━━ TEXTE À ANALYSER ━━
Adrien Fontanellaz, 2009


Le HMS Repulse en manœuvre durant les années 20.

La genèse de la force Z
 
   En juillet 1941, l’amiral Decoux, gouverneur général de l’Indochine française, fut contraint d’accorder aux japonais l’usage de facilités aéroportuaires dans la région de Saigon.  Singapour et la péninsule malaise sont dès lors à portée des bombardiers nippons. Les gouvernements américains, britanniques et néerlandais réagirent à cette nouvelle avancée japonaise en décrétant un embargo sur le commerce avec l’empire du Soleil Levant.
 
   Le gouvernement anglais était conscient que ces mesures de rétorsion rendaient une réaction japonaise probable. Afin de dissuader le Japon de s’engager dans une aventure militaire, le premier ministre Churchill et l’amirauté britannique décidèrent d’envoyer une escadre de navires de premier rang à Singapour. Les plans initiaux de l’amirauté prévoyaient l’envoi d’une « Flotte de l’est » forte de sept vieux cuirassés, puissants mais relativement lents, un porte-avion, dix croiseurs et vingt-quatre destroyers.  Cette Armada, venant s’ajouter à la flotte du Pacifique américaine, aurait représenté un formidable opposant pour la marine de guerre japonaise.
 
   Malheureusement, la plupart des cuirassés désignés, durement sollicités par les opérations menées sans répit depuis l’éclatement de la guerre en Europe, avaient grand besoin d’entretien et de réparations. Quant aux destroyers, ils étaient indispensables à la poursuite des combats en Méditerranée  et à l’escorte des convois qui ravitaillaient l’Angleterre. A l’initiative de Churchill, un nouveau plan prévoyant d’envoyer une petite flotte constituée de navires modernes fut mis à l’étude. Le premier ministre estimait une invasion japonaise des colonies britanniques peu probable. Il craignait par contre que des « raiders » nippons ne s’attaquent au commerce allié dans l’océan Indien,  à l’image de ce que les allemands avaient tenté avec le Graf Spee ou le Bismarck dans l'Océan Atlantique. Une petite flotte d’unités modernes et rapides était plus adaptée pour traquer et détruire des « raiders » en cas de guerre. Même en restant dans leur base, ces navires obligeraient  les Japonais à immobiliser des forces bien supérieures pour les garder sous surveillance, comme les britanniques se voyaient contraints de mobiliser trois cuirassés pour faire face à la menace que faisait planer le Tirpitz tapis dans sa tanière norvégienne et susceptible de faire une sortie à tout moment.
━━━
━━ DONNÉES DISPONIBLES ━━
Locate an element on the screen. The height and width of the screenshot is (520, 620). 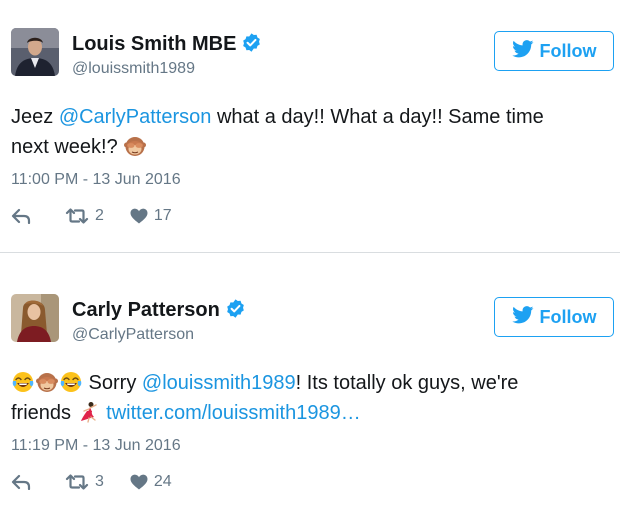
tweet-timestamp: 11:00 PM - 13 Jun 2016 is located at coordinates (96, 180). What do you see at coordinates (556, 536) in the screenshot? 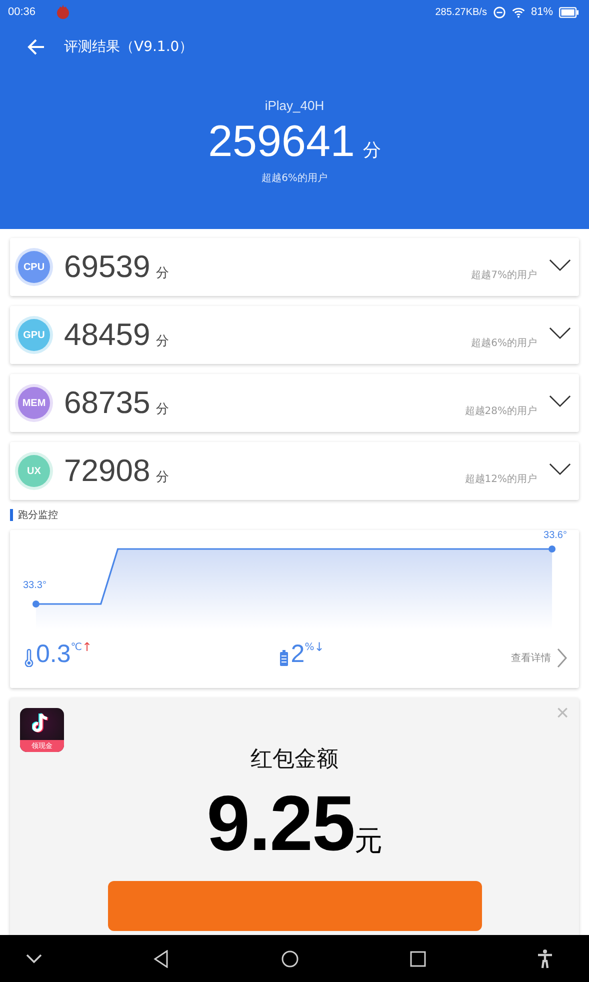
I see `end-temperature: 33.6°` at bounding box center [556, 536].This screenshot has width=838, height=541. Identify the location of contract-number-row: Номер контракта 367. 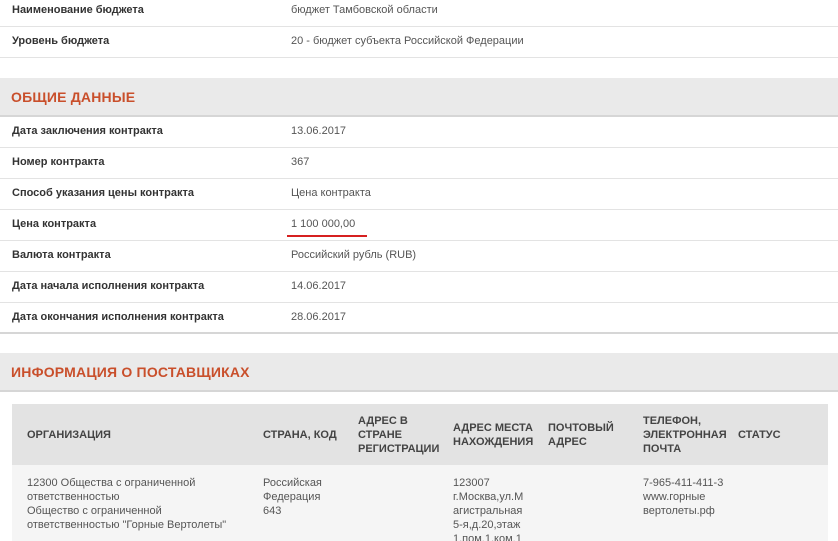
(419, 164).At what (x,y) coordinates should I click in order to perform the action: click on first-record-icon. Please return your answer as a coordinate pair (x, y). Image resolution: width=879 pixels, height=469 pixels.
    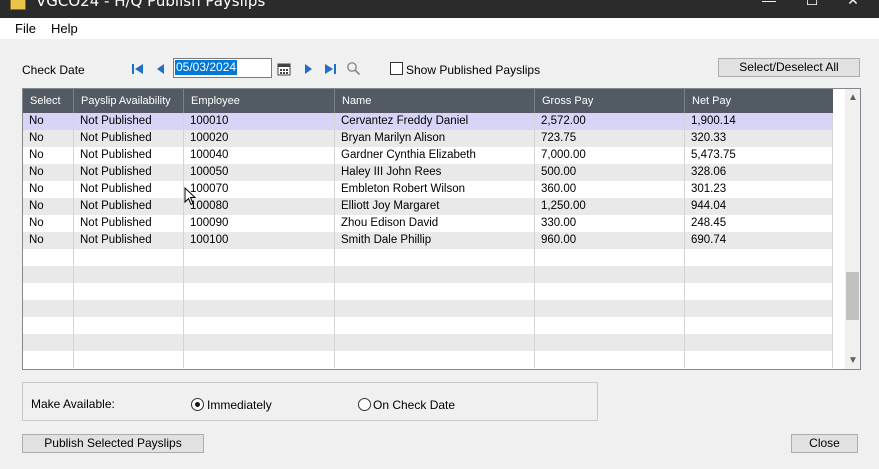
━━━
**TÂCHE À RÉALISER A:**
Dans le texte sur la genèse de la force Z, relevez chaque type de navire prévu pour la « Flotte de l'est » dans les plans initiaux de l'amirauté, avec le nombre indiqué pour chacun.
**TÂCHE À RÉALISER B:**
D'après le texte sur la genèse de la force Z, qui était gouverneur général de l'Indochine française en juillet 1941 ?
**TÂCHE À RÉALISER C:**
Poursuivez le texte sur la genèse de la force Z à la suite de sa dernière phrase.

**VOTRE RÉPONSE A:**
- Cuirassés : sept
- Porte-avion : un
- Croiseurs : dix
- Destroyers : vingt-quatre

**VOTRE RÉPONSE B:**
L'amiral Decoux.

**VOTRE RÉPONSE C:**
   Le 20 octobre 1941, lors d’une conférence entre le Premier Ministre et l’amirauté, il fut décidé d’envoyer le HMS Prince of Wales et le HMS Indomitable rejoindre le HMS Repulse à Cape Town. Ce dernier était déjà dans l’océan Indien depuis août 1941,  en tant que premier élément de la flotte de l’est. Le Repulse était un croiseur de bataille lancé en 1916, dont le blindage léger  permettait une vitesse plus élevée que celles des cuirassés construits durant les deux premières décennies du 20ième  siècle. Son artillerie principale était composée de six canons de 381mm disposés en trois tourelles doubles. Neuf canons de 102mm armaient les batteries secondaires. La DCA, limitée pour un navire de cette taille, était forte de 8 canons de 102mm opérés manuellement et de deux batteries octuples de 40mm. Son déplacement était de 32’000 tonnes à vide, et sa vitesse maximale de 32 nœuds (environ 60 km/heure). Il connut son baptême de feu le 17 novembre 1917, lors d’un engagement contre la Hochseeflotte au large des côtes allemandes, où il toucha le croiseur Königsberg. Dès le début des hostilités en Europe, le Repulse participa à plusieurs groupes de chasse traquant les « raiders » allemands, et à l’escorte de convois, mais sans jamais se retrouver sous le feu ennemi. En 1941, le navire et son équipage de 1309 officiers et marins étaient commandés par le  capitaine W.G Tennant, alors âgé de 53 ans, et considéré comme un des meilleurs navigateurs de la Royal Navy.
 
   Le tonnage du Prince of Wales atteignait 35’000 tonnes à vide, et il était capable d’une vitesse maximale de 28 nœuds (environ 50 km/heure). Son équipage comprenait 110 officiers et 1502 sous-officiers et marins. Il entra en service le 19 janvier 1941. Ce vaisseau participa en compagnie du Hood au fameux combat du 24 mai 1941 contre le Bismarck et le Prinz Eugen. Sa conserve coulée, le Prince of Wales dû rompre le combat, après avoir été touché par sept obus allemands qui tuèrent treize hommes de son équipage, mais non sans avoir atteint le Bismarck à plusieurs reprises, crevant une de ses  soutes de carburant. Commandé par le capitaine John C. Leach, il était armé de 10 canons de 356mm disposés en deux tourelles quadruples et une tourelle double, huit batteries doubles de 133mm utilisables autant contre des navires que contre des avions, 6 batteries octuples de 40mm, et un canon anti-aérien Bofors de 40mm. Son puissant armement anti-aérien permit au Prince of Wales d’abattre deux avions italiens alors qu’il participait à l’escorte d’un convoi pour Malte.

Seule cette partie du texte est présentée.